Problem description: Retype the records exactly, including every line.
---------- Stored data
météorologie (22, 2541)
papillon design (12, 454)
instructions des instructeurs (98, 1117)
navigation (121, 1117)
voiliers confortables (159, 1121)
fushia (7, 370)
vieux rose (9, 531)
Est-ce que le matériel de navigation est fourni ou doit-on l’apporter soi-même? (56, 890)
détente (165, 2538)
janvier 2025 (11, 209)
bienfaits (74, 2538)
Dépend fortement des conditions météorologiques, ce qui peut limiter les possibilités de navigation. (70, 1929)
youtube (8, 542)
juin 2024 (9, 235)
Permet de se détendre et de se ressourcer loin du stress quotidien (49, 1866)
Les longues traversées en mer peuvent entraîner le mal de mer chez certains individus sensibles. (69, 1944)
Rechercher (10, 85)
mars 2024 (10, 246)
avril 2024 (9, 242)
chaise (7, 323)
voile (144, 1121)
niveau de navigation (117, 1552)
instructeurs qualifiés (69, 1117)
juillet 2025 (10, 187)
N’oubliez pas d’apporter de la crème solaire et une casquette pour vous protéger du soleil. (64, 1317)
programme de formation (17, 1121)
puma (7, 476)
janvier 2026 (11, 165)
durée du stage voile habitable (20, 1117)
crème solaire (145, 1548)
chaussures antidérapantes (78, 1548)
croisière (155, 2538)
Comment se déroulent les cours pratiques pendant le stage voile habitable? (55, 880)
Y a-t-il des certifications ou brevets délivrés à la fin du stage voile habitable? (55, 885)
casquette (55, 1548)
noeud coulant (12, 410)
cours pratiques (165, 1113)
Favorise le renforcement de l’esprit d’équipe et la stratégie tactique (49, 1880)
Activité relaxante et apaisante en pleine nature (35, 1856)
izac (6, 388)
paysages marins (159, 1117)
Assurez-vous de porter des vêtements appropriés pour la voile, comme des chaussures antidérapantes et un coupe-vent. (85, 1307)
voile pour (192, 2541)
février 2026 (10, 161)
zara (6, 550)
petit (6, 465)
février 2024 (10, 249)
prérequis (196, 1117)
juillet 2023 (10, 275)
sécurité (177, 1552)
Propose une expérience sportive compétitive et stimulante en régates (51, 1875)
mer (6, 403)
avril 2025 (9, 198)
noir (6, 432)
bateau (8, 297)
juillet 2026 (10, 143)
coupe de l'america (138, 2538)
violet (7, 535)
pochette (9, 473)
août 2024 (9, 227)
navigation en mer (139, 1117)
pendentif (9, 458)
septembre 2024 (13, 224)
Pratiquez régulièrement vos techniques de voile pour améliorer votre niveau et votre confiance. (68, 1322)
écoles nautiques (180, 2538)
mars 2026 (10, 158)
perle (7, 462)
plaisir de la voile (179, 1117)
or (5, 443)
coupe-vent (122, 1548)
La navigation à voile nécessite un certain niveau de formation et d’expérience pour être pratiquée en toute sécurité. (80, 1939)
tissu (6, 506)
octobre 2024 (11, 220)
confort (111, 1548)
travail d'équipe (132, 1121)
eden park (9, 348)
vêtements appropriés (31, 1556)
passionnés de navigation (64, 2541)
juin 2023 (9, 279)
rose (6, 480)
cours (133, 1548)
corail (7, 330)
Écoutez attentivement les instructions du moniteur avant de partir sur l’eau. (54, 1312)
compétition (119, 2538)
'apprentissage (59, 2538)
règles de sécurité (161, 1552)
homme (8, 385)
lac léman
--------------------
Solution to the problem:
météorologie (22, 2541)
papillon design (12, 454)
instructions des instructeurs (98, 1117)
navigation (121, 1117)
voiliers confortables (159, 1121)
fushia (7, 370)
vieux rose (9, 531)
Est-ce que le matériel de navigation est fourni ou doit-on l’apporter soi-même? (56, 890)
détente (165, 2538)
janvier 2025 (11, 209)
bienfaits (74, 2538)
Dépend fortement des conditions météorologiques, ce qui peut limiter les possibilités de navigation. (70, 1929)
youtube (8, 542)
juin 2024 (9, 235)
Permet de se détendre et de se ressourcer loin du stress quotidien (49, 1866)
Les longues traversées en mer peuvent entraîner le mal de mer chez certains individus sensibles. (69, 1944)
Rechercher (10, 85)
mars 2024 (10, 246)
avril 2024 (9, 242)
chaise (7, 323)
voile (144, 1121)
niveau de navigation (117, 1552)
instructeurs qualifiés (69, 1117)
juillet 2025 (10, 187)
N’oubliez pas d’apporter de la crème solaire et une casquette pour vous protéger du soleil. (64, 1317)
programme de formation (17, 1121)
puma (7, 476)
janvier 2026 (11, 165)
durée du stage voile habitable (20, 1117)
crème solaire (145, 1548)
chaussures antidérapantes (78, 1548)
croisière (155, 2538)
Comment se déroulent les cours pratiques pendant le stage voile habitable? (55, 880)
Y a-t-il des certifications ou brevets délivrés à la fin du stage voile habitable? (55, 885)
casquette (55, 1548)
noeud coulant (12, 410)
cours pratiques (165, 1113)
Favorise le renforcement de l’esprit d’équipe et la stratégie tactique (49, 1880)
Activité relaxante et apaisante en pleine nature (35, 1856)
izac (6, 388)
paysages marins (159, 1117)
Assurez-vous de porter des vêtements appropriés pour la voile, comme des chaussures antidérapantes et un coupe-vent. (85, 1307)
voile pour (192, 2541)
février 2026 (10, 161)
zara (6, 550)
petit (6, 465)
février 2024 (10, 249)
prérequis (196, 1117)
juillet 2023 (10, 275)
sécurité (177, 1552)
Propose une expérience sportive compétitive et stimulante en régates (51, 1875)
mer (6, 403)
avril 2025 (9, 198)
noir (6, 432)
bateau (8, 297)
juillet 2026 (10, 143)
coupe de l'america (138, 2538)
violet (7, 535)
pochette (9, 473)
août 2024 (9, 227)
navigation en mer (139, 1117)
pendentif (9, 458)
septembre 2024 (13, 224)
Pratiquez régulièrement vos techniques de voile pour améliorer votre niveau et votre confiance. (68, 1322)
écoles nautiques (180, 2538)
mars 2026 (10, 158)
perle (7, 462)
plaisir de la voile (179, 1117)
or (5, 443)
coupe-vent (122, 1548)
La navigation à voile nécessite un certain niveau de formation et d’expérience pour être pratiquée en toute sécurité. (80, 1939)
tissu (6, 506)
octobre 2024 (11, 220)
confort (111, 1548)
travail d'équipe (132, 1121)
eden park (9, 348)
vêtements appropriés (31, 1556)
passionnés de navigation (64, 2541)
juin 2023 (9, 279)
rose (6, 480)
cours (133, 1548)
corail (7, 330)
Écoutez attentivement les instructions du moniteur avant de partir sur l’eau. (54, 1312)
compétition (119, 2538)
'apprentissage (59, 2538)
règles de sécurité (161, 1552)
homme (8, 385)
lac léman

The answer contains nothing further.